--- Directions for this task ---
Return the lines below exactly, please, from the one containing "Task: Click the green 100.04 price label" through the last one, both included, and leave out any pictures.

- - -

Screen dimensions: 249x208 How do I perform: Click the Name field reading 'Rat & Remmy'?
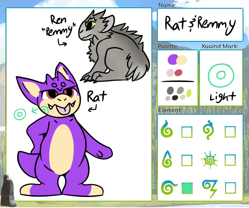coord(200,25)
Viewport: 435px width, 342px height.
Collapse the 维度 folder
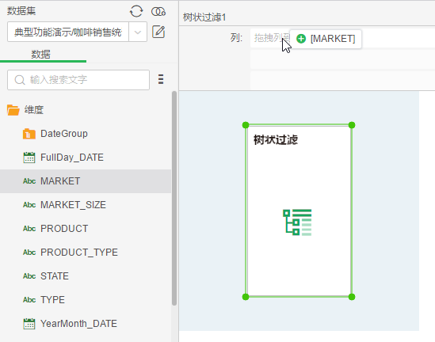point(13,110)
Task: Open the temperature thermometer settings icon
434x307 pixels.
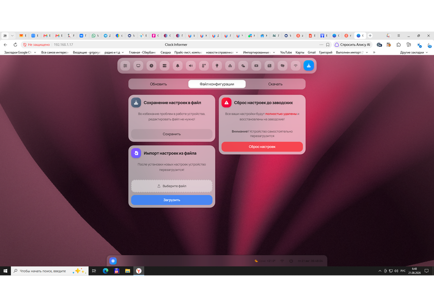Action: 203,66
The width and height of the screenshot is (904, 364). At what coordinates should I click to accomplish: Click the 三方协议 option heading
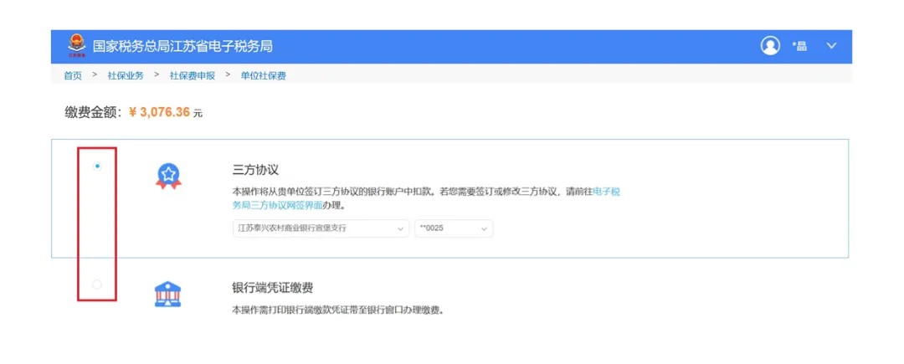[255, 169]
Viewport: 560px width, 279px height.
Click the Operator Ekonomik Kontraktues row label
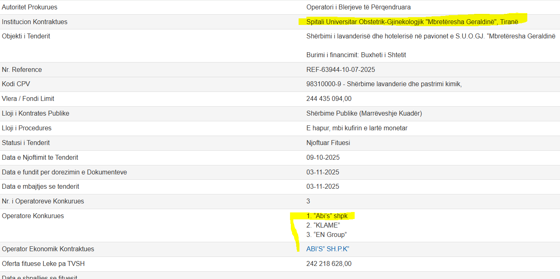pyautogui.click(x=48, y=249)
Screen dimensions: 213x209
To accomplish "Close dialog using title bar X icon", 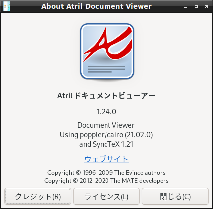I will click(207, 6).
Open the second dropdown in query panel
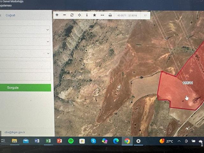This screenshot has width=204, height=153. [x=26, y=41]
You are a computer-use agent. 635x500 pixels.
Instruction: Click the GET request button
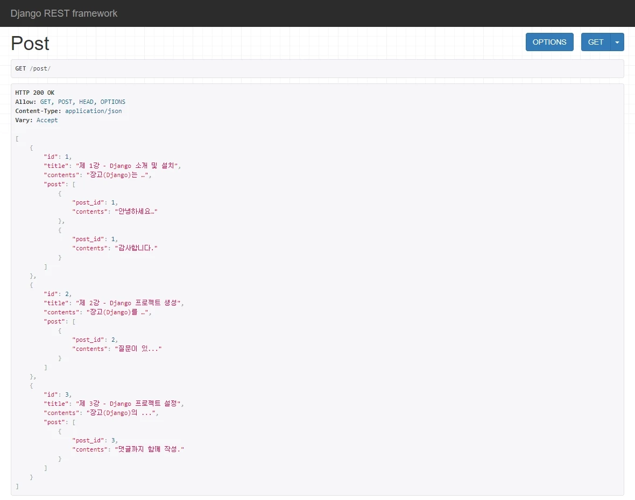point(595,42)

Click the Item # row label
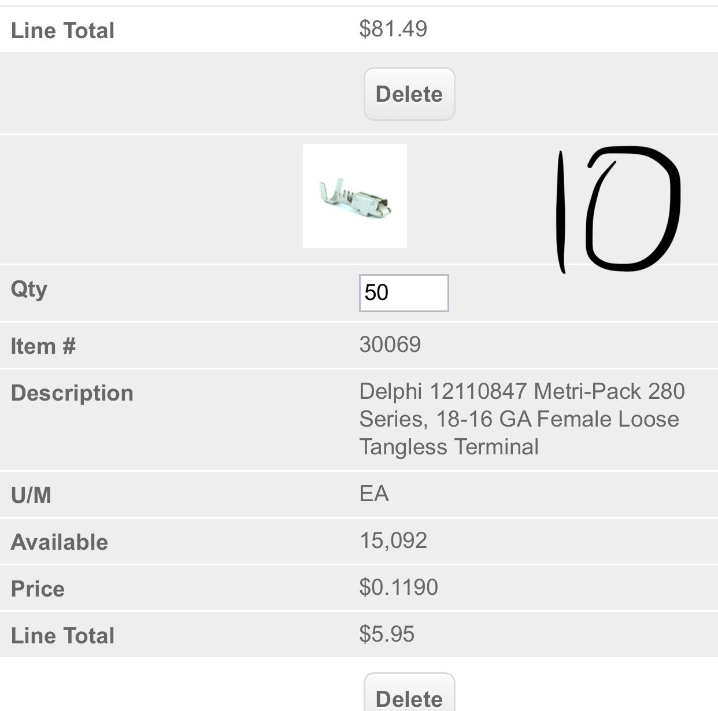coord(43,346)
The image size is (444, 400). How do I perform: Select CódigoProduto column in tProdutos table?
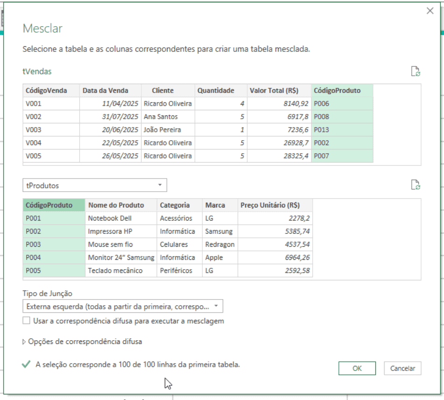pyautogui.click(x=54, y=205)
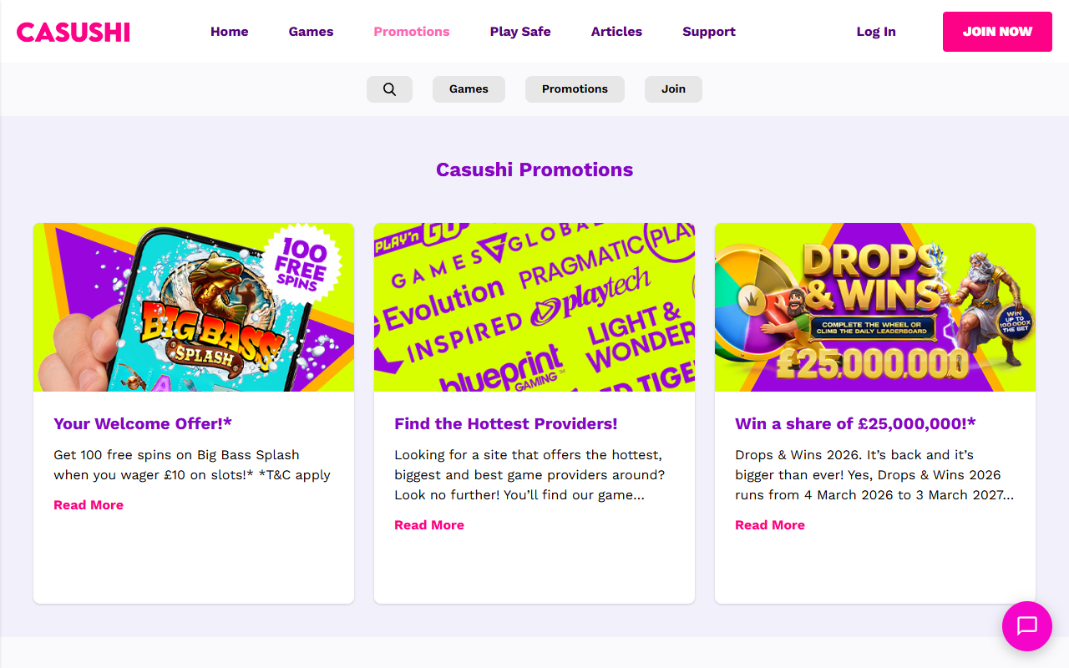Read More about Drops & Wins
The width and height of the screenshot is (1069, 668).
(x=770, y=524)
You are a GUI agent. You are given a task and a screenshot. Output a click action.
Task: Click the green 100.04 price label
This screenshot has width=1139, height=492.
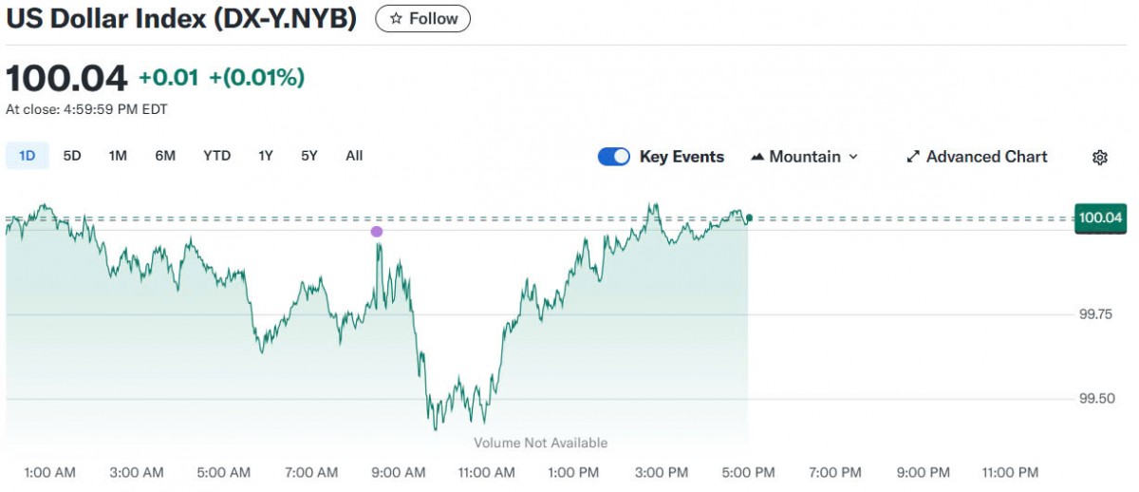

- - -

--- Exercise answer ---
Task: Click the green 100.04 price label
This screenshot has width=1139, height=492.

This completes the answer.